> **Excerpt**

Every debtor in bankruptcy travels somewhere, at least once. While most consumer bankruptcies are simple affairs, completed without a lot of trudging back and forth to court, each debtor must make at least one appearance, at a hearing with the somewhat misleading name “meeting of creditors.”
This is a good time to put an end to that.
The meting of creditors is not really “going to court” in the strict sense. It may or may not take place in a courthouse. No judge or magistrate is present. Instead, a trustee — a lawyer who signs up to review bankruptcy cases for the feds — presides. Creditors rarely show up. Most such meetings consist primarily of debtors answering a series of perfunctory questions under oath. A typical meeting lasts about five minutes when an individual, as opposed to a business, is the debtor.
These meetings are mentioned in section 341 of the bankruptcy code, hence the name “341 meeting” that is sometimes applied. For individuals filing Chapter 7 cases, this section instructs trustees to give the debtors a brief spiel on the consequences of filing bankruptcy, the effect of discharging debts, the ability to use other chapters of the code, and the meaning of a re-affirmation of debt.
Related bankruptcy code section 343 states that debtors “shall appear and submit to examination under oath at the meeting of creditors under section 341(a) of this title. Creditors, any indenture trustee, any trustee or examiner in the case, or the United States trustee may examine the debtor.”
In Chapter 11 cases involving major companies, creditors actually do get together and form committees, as they will soon be required to cast votes on the debtor’s plan of re-organization. The meetings make a certain amount of sense in this situation.
In consumer cases, the 341 meeting is mostly used instead to ferret out if the debtor has any hidden assets that have not yet been disclosed. Lawsuits from accidents and slip-and-fall cases, windfall inheritances, intangible assets like copywrighted songs, are often left off bankruptcy petitions, as debtors do not always equate them as assets, although they are.
But with the corona virus pandemic overtaking the court system and American life in general, 341 meetings are being cancelled left and right, and are piling up like cord wood. With a flood of new cases expected soon, it no longer makes sense to require all debtors to converge on a central location to mumble out some answers to a pre-fab list of questions.
If the creditor meetings were scrapped, some might complain that debtors wouldn’t have to “do anything’ to go bankrupt. Under this view the meetings serve as a form of penance for debtors trying to shed their burdens. But this view ignores the real costs of bankruptcy that debtors actually care about — fees and credit rating hits. Traveling to a room somewhere to answer questions is just an annoyance, doesn’t really even register on the scale.
And as far as debtors having carte blance in a system without regular creditor meetings, it probably ain’t so. The United States Trustee office is well adapted to auditing debtors, and for the most part does so without heavy reliance on face-to-face contact. E-mail, mail, and phone calls to the debtor’s attorney are the preferred methods, in what usually amounts to a large exchange of paperwork.
So if there is another stimulus package coming down the pike from Congress, lets put in a small line item saying good bye to section 341 for individuals declaring Chapter 7.

> **Records shown**
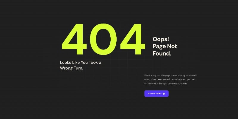Click the first yellow 4 digit
The height and width of the screenshot is (119, 238).
point(74,39)
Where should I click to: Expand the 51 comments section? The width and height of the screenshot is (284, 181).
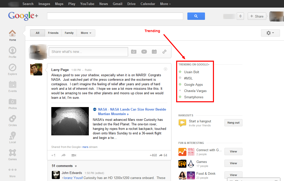64,166
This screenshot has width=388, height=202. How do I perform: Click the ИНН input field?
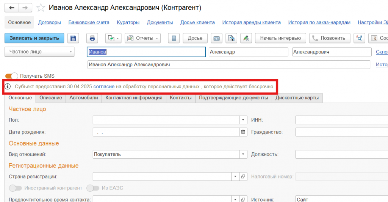(x=341, y=120)
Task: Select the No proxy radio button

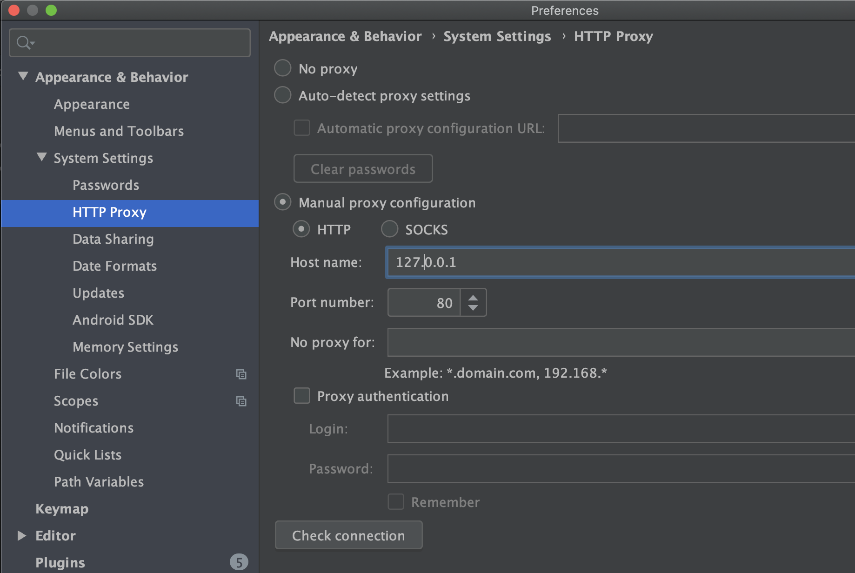Action: [x=283, y=68]
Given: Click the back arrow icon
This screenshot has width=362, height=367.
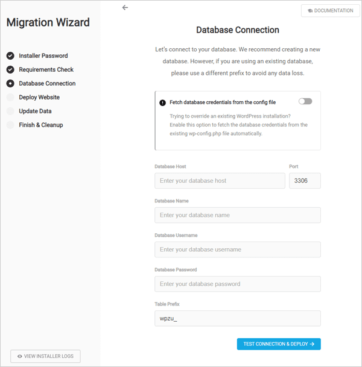Looking at the screenshot, I should coord(125,8).
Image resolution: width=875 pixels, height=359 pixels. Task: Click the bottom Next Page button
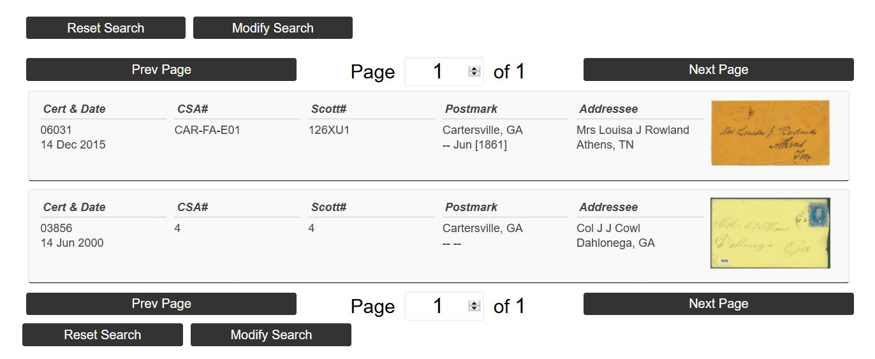(719, 304)
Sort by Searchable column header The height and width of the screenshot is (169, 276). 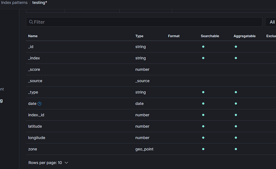210,36
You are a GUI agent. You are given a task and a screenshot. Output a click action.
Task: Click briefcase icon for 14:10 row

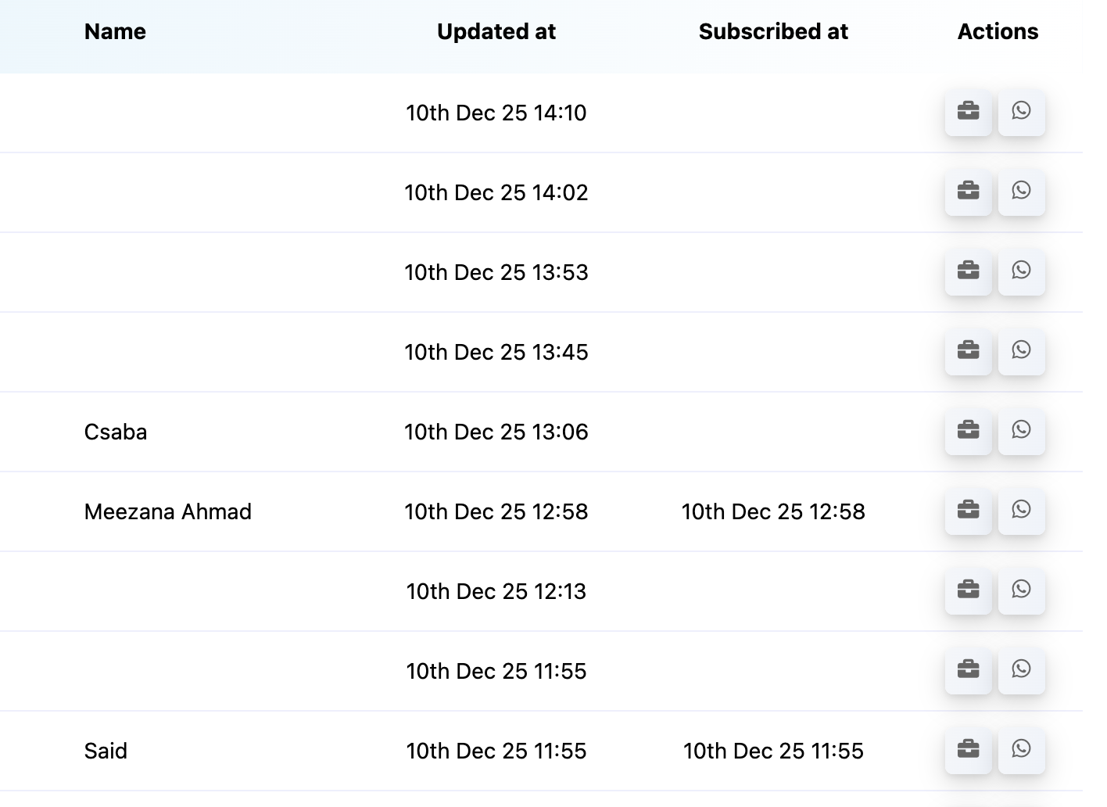(x=968, y=112)
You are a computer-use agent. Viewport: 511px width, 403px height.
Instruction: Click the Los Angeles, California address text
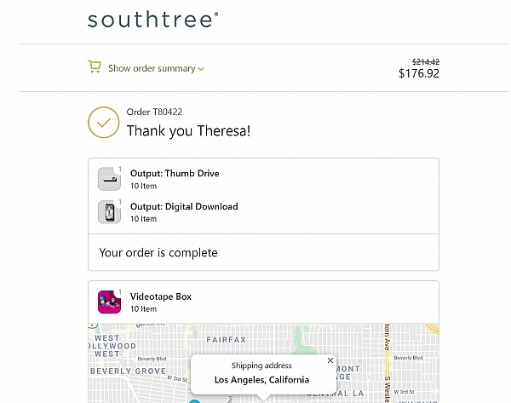click(x=261, y=380)
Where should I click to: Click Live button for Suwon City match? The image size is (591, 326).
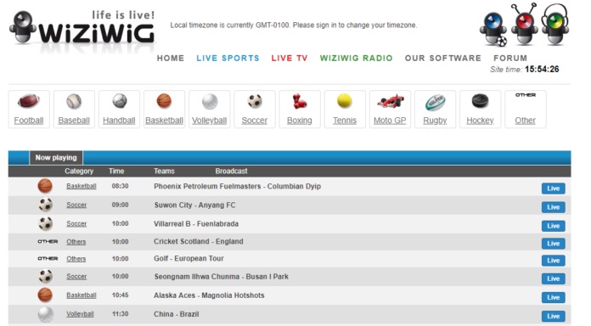point(554,207)
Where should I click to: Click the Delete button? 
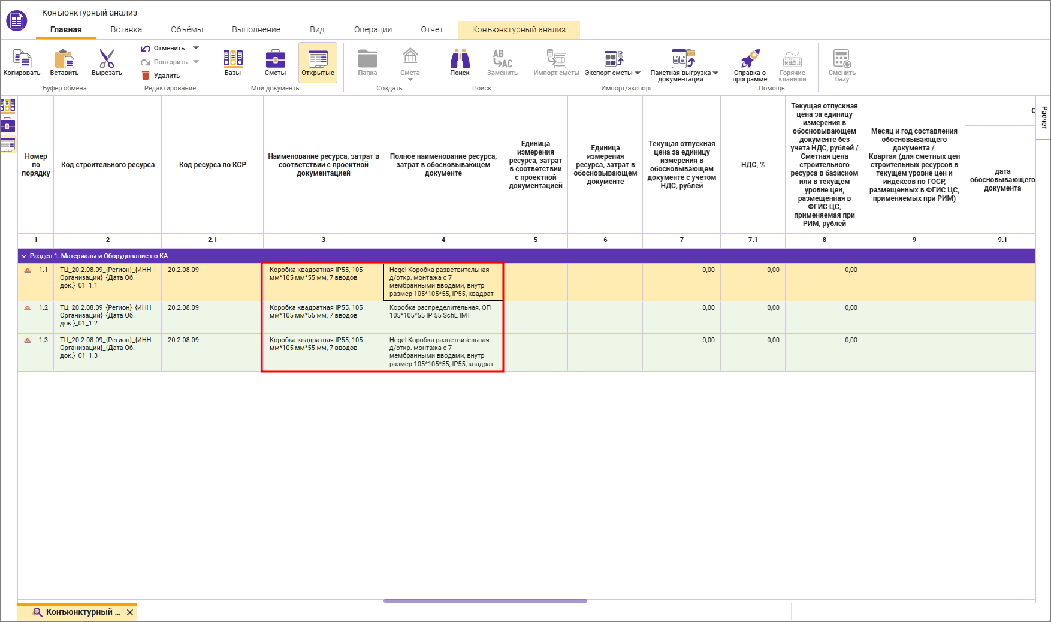pos(161,76)
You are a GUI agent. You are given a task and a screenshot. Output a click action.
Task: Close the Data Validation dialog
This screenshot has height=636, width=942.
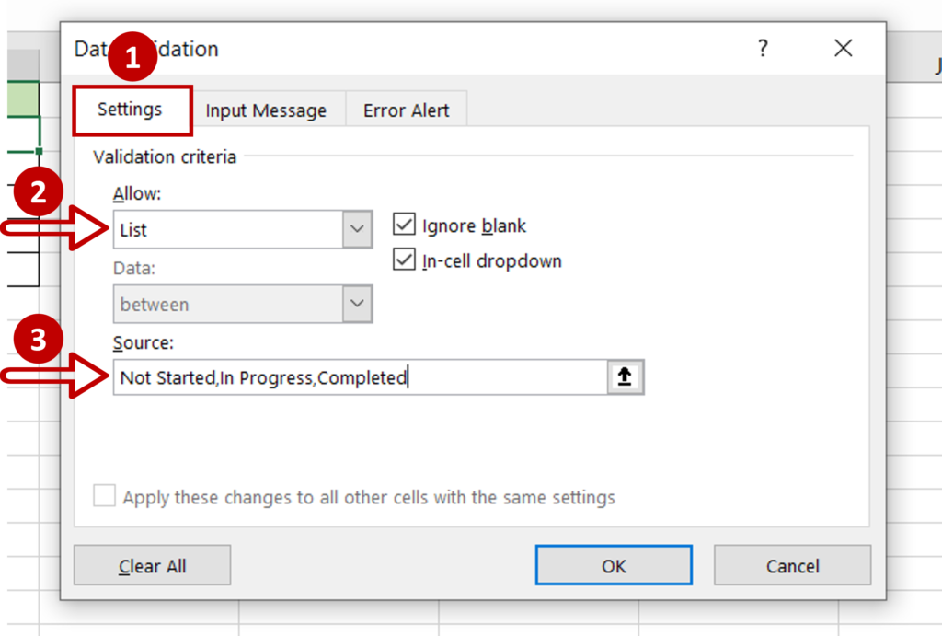[x=843, y=49]
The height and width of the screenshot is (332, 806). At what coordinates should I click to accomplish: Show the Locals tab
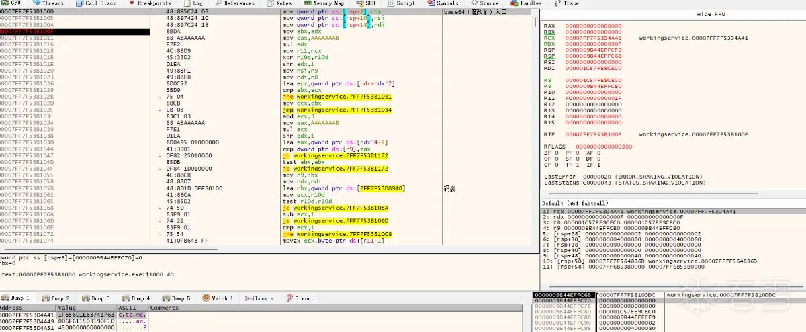click(259, 298)
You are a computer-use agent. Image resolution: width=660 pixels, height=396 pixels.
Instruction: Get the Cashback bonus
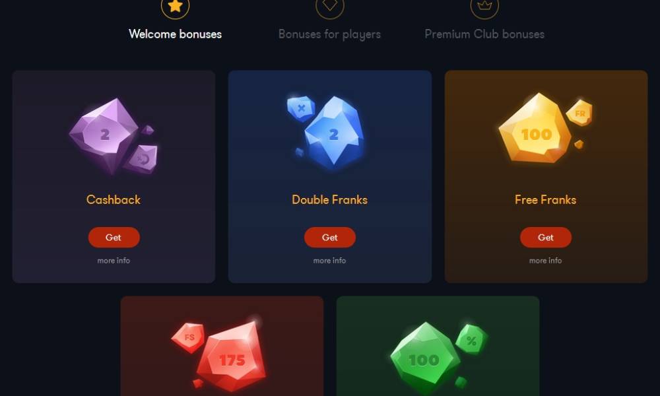coord(114,238)
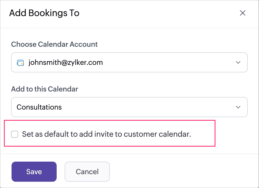This screenshot has height=188, width=259.
Task: Click the calendar icon beside johnsmith@zylker.com
Action: [20, 63]
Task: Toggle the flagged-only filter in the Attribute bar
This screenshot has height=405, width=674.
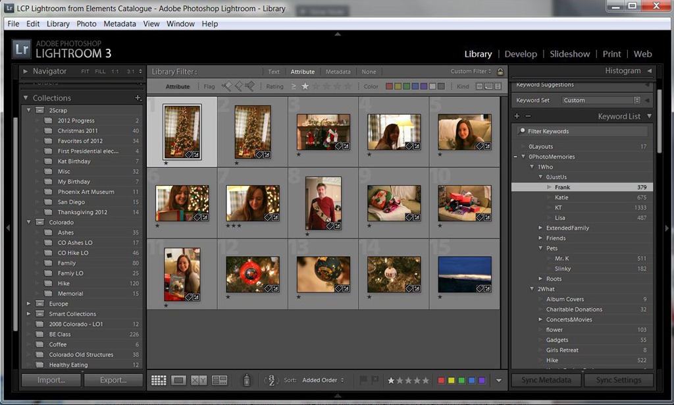Action: pyautogui.click(x=227, y=86)
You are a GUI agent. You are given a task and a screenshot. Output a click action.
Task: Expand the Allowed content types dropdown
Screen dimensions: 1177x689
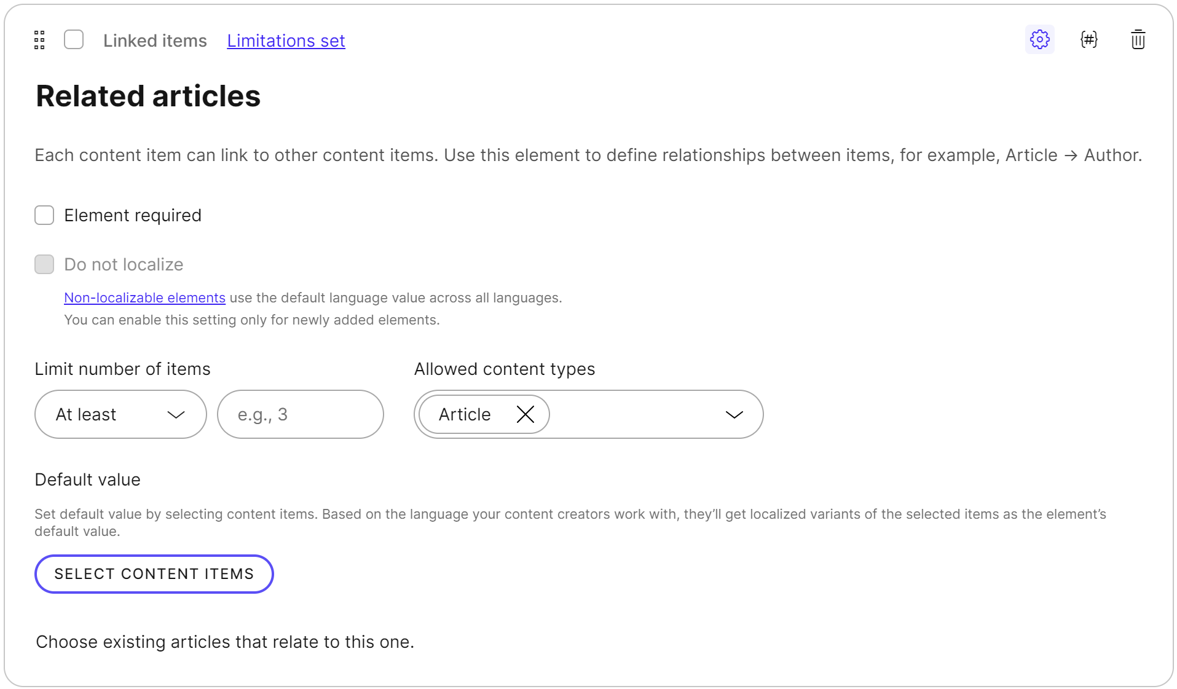tap(734, 414)
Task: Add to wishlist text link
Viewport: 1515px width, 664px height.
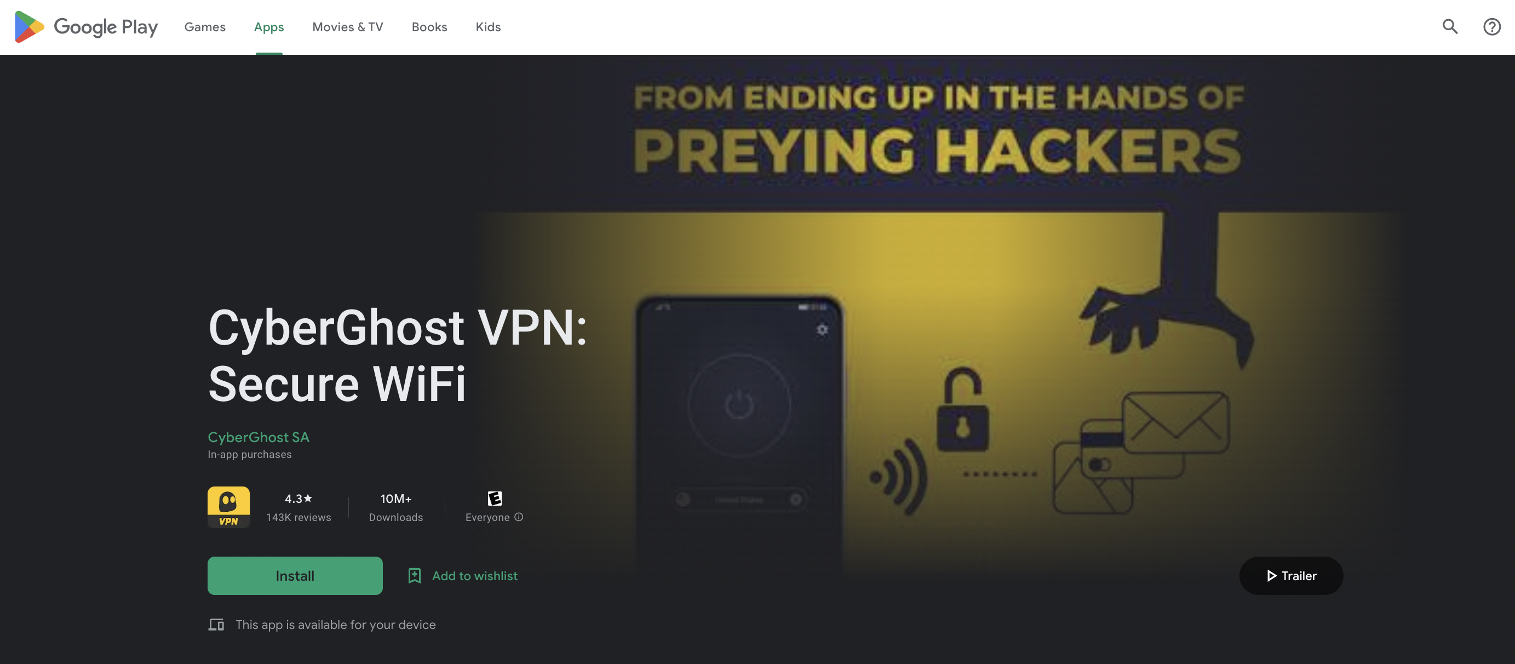Action: point(475,576)
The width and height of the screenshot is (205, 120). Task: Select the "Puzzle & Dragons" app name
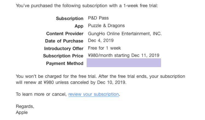(x=106, y=26)
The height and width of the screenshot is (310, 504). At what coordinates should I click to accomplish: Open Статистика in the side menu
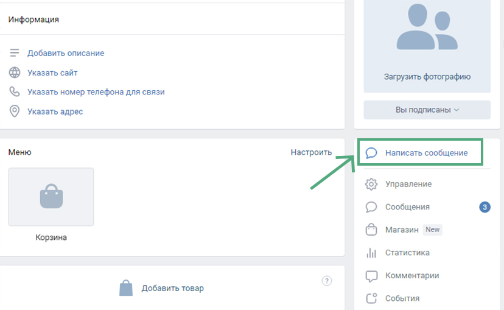pos(407,253)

> **Activity**
In the piece on bankruptcy creditor meetings, take the stretch that opens with the words "And as far as" and closes with "exchange of paperwork." and write it out again, switching "face-to-face contact" to "in-person contact". Nothing in the lines is needed here.

> **Result below**
And as far as debtors having carte blance in a system without regular creditor meetings, it probably ain’t so. The United States Trustee office is well adapted to auditing debtors, and for the most part does so without heavy reliance on in-person contact. E-mail, mail, and phone calls to the debtor’s attorney are the preferred methods, in what usually amounts to a large exchange of paperwork.